Winnipeg’s National Centre for Truth and Reconciliation announced Wednesday the teepee on site was seriously vandalized earlier in the week.

Winnipeg teepee protectors say more education is needed to prevent future vandalism.

The National Centre for Truth and Reconciliation teepee was vandalized Monday. (National Centre for Truth and Reconciliation)

The vandalizing of a teepee at the National Centre for Truth and Reconciliation on the University of Manitoba campus is a "disgrace," says an Indigenous leader. 

The teepee, meant to serve as a safe place of dialogue, learning and teaching for Indigenous and non-Indigenous people, was slashed open in several places.
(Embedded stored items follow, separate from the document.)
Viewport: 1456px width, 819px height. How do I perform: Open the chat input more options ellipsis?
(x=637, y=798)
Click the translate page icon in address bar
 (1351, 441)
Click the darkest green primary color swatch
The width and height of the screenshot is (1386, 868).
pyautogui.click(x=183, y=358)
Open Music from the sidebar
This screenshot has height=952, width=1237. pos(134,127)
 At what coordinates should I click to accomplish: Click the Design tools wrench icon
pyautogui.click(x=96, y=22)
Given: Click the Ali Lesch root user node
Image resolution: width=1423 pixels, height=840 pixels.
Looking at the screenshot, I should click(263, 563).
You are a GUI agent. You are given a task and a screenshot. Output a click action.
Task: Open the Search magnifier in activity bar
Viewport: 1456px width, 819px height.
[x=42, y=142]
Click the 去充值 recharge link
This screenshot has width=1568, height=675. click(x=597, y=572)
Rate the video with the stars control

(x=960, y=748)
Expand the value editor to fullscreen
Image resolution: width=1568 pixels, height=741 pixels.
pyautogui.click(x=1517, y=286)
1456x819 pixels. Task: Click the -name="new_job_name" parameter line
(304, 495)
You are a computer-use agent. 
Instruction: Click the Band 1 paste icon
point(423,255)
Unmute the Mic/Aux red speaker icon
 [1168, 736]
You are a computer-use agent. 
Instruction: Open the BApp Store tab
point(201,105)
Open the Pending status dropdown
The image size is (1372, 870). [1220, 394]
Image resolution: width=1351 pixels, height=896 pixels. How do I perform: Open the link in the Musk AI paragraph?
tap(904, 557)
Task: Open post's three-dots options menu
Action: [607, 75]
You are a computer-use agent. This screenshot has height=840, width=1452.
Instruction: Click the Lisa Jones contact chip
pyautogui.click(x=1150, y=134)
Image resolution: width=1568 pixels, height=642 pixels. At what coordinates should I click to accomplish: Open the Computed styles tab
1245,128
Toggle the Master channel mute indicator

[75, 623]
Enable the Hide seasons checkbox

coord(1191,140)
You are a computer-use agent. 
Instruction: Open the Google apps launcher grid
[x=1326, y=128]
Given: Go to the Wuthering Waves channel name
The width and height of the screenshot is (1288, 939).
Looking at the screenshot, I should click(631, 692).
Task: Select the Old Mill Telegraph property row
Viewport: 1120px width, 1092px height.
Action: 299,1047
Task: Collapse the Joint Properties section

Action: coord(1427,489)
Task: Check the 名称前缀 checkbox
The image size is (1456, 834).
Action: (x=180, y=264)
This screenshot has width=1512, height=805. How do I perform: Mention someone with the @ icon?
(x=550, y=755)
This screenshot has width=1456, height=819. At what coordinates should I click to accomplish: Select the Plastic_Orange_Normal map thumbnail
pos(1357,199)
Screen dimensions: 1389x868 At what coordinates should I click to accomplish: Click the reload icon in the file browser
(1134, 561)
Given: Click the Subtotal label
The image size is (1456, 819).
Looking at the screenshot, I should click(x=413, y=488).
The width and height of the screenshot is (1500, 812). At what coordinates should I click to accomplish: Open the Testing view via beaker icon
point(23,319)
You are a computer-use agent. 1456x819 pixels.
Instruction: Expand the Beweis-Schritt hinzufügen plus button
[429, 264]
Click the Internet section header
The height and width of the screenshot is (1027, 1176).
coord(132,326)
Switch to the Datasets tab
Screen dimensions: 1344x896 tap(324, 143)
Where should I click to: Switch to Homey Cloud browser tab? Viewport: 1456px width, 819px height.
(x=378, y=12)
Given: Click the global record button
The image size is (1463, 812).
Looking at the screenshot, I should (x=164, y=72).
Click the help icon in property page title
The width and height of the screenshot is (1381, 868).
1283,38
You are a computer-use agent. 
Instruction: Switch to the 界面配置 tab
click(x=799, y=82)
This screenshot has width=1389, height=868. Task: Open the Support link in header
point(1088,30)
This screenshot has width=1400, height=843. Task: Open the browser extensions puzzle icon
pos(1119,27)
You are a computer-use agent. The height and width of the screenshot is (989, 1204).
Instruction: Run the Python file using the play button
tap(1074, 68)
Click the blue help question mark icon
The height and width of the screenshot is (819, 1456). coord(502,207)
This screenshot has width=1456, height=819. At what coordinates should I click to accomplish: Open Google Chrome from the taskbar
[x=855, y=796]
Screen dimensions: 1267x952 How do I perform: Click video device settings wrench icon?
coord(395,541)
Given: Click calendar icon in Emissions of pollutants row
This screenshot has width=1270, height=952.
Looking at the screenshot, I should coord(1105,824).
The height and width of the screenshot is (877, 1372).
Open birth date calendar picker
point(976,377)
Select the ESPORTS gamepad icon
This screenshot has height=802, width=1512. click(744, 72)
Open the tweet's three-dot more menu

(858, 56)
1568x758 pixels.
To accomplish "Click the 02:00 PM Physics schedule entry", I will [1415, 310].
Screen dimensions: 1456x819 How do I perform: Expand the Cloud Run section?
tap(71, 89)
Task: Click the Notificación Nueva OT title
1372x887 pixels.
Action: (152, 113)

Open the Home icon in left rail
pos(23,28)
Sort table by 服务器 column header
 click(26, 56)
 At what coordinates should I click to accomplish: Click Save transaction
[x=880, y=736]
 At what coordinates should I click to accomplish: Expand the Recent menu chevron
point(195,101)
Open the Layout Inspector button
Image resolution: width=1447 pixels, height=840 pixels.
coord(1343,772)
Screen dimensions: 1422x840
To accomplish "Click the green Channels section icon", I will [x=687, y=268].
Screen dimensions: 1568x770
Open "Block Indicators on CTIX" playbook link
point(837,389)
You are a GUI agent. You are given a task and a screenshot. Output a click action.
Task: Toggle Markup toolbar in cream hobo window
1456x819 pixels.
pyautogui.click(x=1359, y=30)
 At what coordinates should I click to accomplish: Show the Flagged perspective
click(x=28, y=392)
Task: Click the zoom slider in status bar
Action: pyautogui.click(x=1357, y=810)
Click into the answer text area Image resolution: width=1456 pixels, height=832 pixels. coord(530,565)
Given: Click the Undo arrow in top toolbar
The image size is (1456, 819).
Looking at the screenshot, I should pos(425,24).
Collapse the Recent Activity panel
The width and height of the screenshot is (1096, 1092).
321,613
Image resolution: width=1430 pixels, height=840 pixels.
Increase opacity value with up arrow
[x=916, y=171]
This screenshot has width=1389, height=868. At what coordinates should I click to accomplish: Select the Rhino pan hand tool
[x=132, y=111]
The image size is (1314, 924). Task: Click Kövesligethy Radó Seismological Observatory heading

Barbara and Clarence Nepinak, a married Indigenous couple who have been setting up a teepee and making bannock at The Forks for 20 years, said this isn't new but it's still upsetting.

"It's a disgrace that things like this happen," Clarence old CBC's Ismaila Alfa on Up to Speed Thursday. He comes from Pine Creek First Nation.

The teepee has been taken down for repairs. "This violation was deeply disappointing," said Ry Moran, the director of the centre, in a statement.

University president David Barnard said a police report was filed and the on-campus security service is investigating as well.

Clarence and Barbara Nepinak have been making bannock in their teepee at The Forks for two decades. (Jules Runne / CBC)

"I just felt really bad it happened because this is something we take pride in," Barbara Nepinak said. "We always feel we have a responsibility to take care of those, both physically and spiritually."

She is from Ebb and Flow First Nation.

Clarence said vandalism of teepees was a consistent problem at The Forks.

Clarence and Barbara Nepinak say this teepee at The Forks has been vandalized a number of times over the last 20 years. (Jules Runne/CBC)

"We haven't had our teepees vandalized at The Forks for seven or eight years, but it was a constant battle to keep putting them up, put them up, put them up, put them up," he said, adding they were found covered in graffiti and torn in the past.

Clarence said he thinks education is key to ending the vandalism.

"We need to educate the public about what they represent. We've been doing that for 20 years"

Barbara thinks the person or people involved will need to have their own conscience to reckon with. She thinks that she and the other people involved in protecting and maintaining the teepee will move forward.

"They have to go back there and do the right ceremony to show that forgiveness and be able to move on from there," she said.